U.S. Treasury Secretary Geithner said in a letter to Senator Michael Bennet, a Colorado Democrat, that a default arising from failing to raise the $14.29 trillion debt limit could cause “irrevocable damage” to the economy and risk a “double-dip” recession and increase unemployment.
Missing or delaying payments on various obligations, including those to businesses for goods and services and bond payments to investors, would result in a massive and abrupt cut in federal spending and aggregate demand, the letter warned.
‘The abrupt contraction would likely push us into a double-dip recession’, Geithner said. According to Geithner, he is currently using an emergency reallocation of funds so that the government can meet its obligations, including payments to Treasury bondholders.
Those measures are only expected to enable the government to operate normally until August 2 from when it will start defaulting on payments including those on Treasury debt, an event that could trigger chaos in world financial markets. Geithner is of the view that a default or any missed payments would not only increase borrowing costs for the U.S. government but also for average Americans, businesses and local governments.

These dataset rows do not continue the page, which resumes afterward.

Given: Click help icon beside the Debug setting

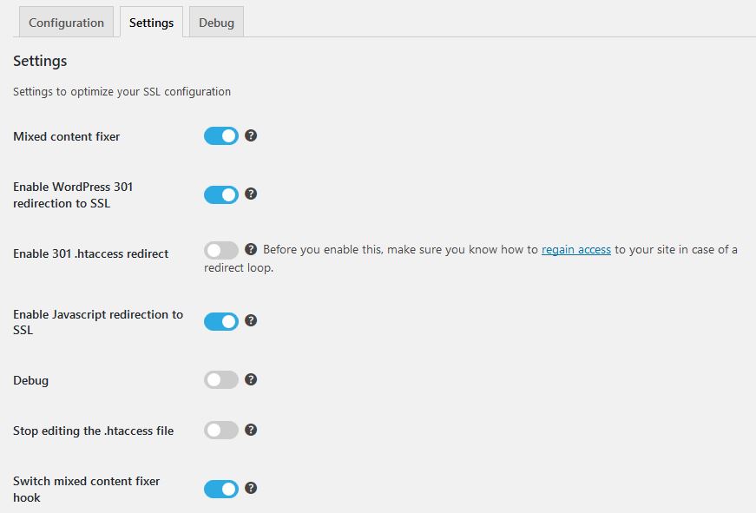Looking at the screenshot, I should click(251, 379).
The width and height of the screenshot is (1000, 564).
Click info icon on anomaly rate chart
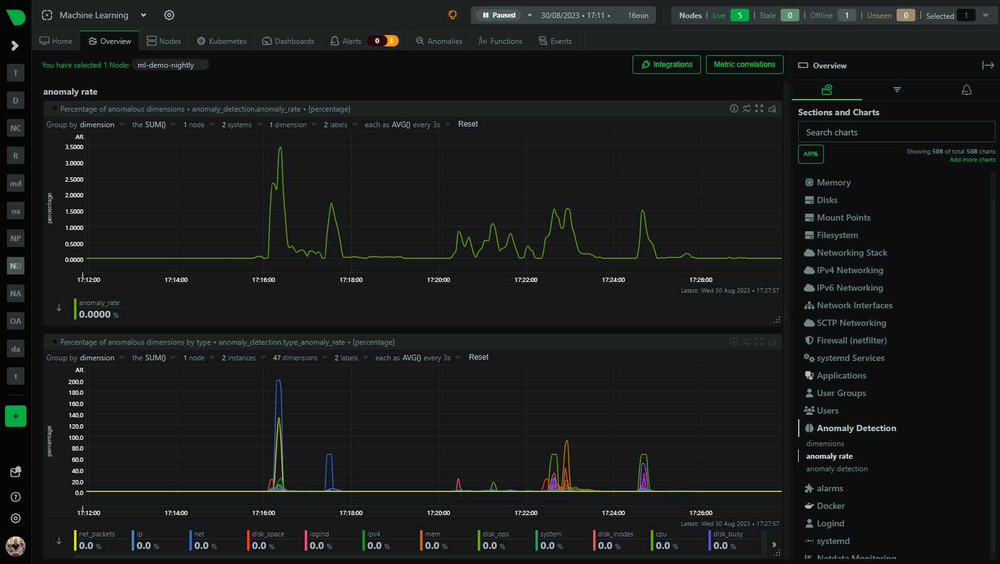tap(734, 108)
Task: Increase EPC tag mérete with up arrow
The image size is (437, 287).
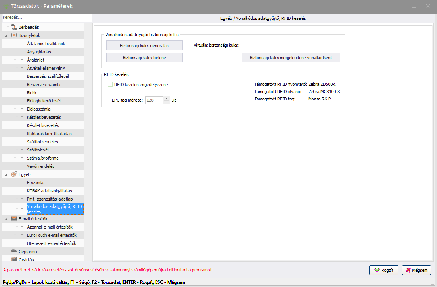Action: click(x=166, y=98)
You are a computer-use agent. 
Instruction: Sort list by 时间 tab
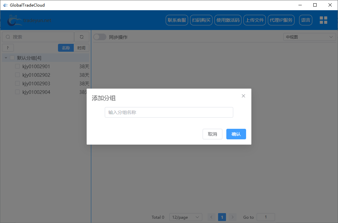click(81, 48)
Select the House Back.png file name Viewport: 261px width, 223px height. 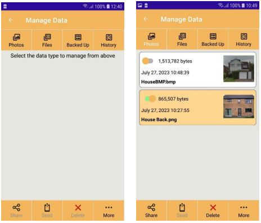[x=159, y=119]
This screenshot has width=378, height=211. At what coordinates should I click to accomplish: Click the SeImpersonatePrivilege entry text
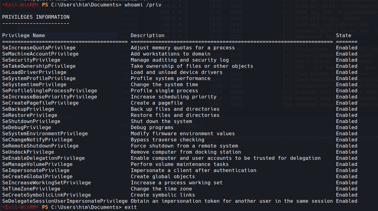click(x=36, y=170)
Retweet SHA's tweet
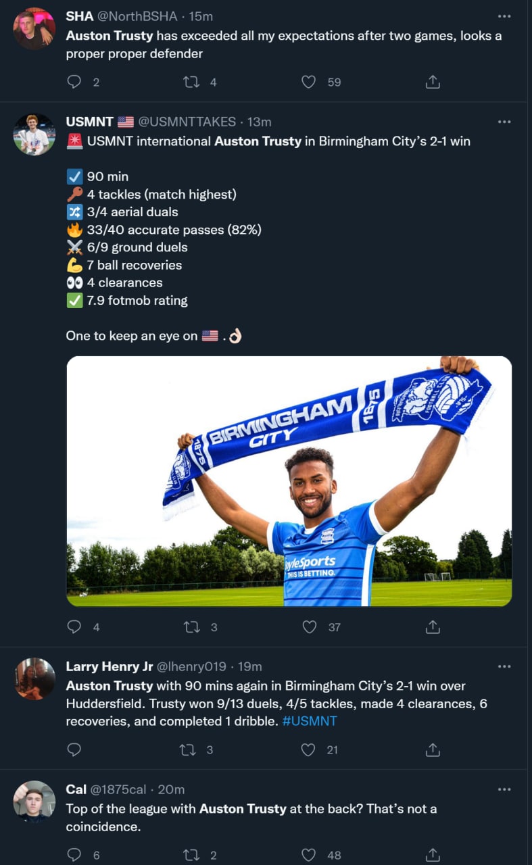Viewport: 532px width, 865px height. coord(191,82)
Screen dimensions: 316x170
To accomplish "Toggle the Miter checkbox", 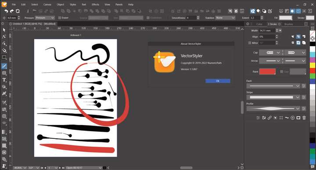I will pos(250,43).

Now, when a lender transfers his real savings to a borrower he expects to receive his real savings plus interest after an agreed period, i.e. on the maturity date. In order for the borrower to be able to honour his debt he must be able to generate real wealth that will be sufficient to cover the original debt plus the interest.
Government however, is not a wealth generator; it can only engage in a consumption of real wealth. How then does it repay the debt? – by borrowing again. It uses new borrowings to repay previous borrowings.
As long as the private sector is capable of supporting an expanding pool of real savings, this enables true real economic growth to stay in force. As long as this is the case, the government can engage in its endless borrowing game without ever being caught out – note that government borrowings result in the diversion of real savings from wealth generating activities, which in turn only weakens the economy. Obviously, then, if the ability of the government to borrow is curtailed this means that its ability to undermine the formation of real wealth is also curtailed – so what is wrong with this?
Once the ability of the government’s capacity to engage in non-productive activities is curtailed, various activities that are supported by government spending come under pressure – these activities cannot support themselves because they survive through a diversion of real savings from wealth generating activities. The emerging crisis then is not a crisis of the real economy as such, but a crisis of non-productive activities. On the contrary, now wealth generators will be able to retain more real savings at their disposal and expand the overall real pie.
The major threat to the economy is not failing to expand the debt limit but failing to arrest endless non-productive borrowings by the government.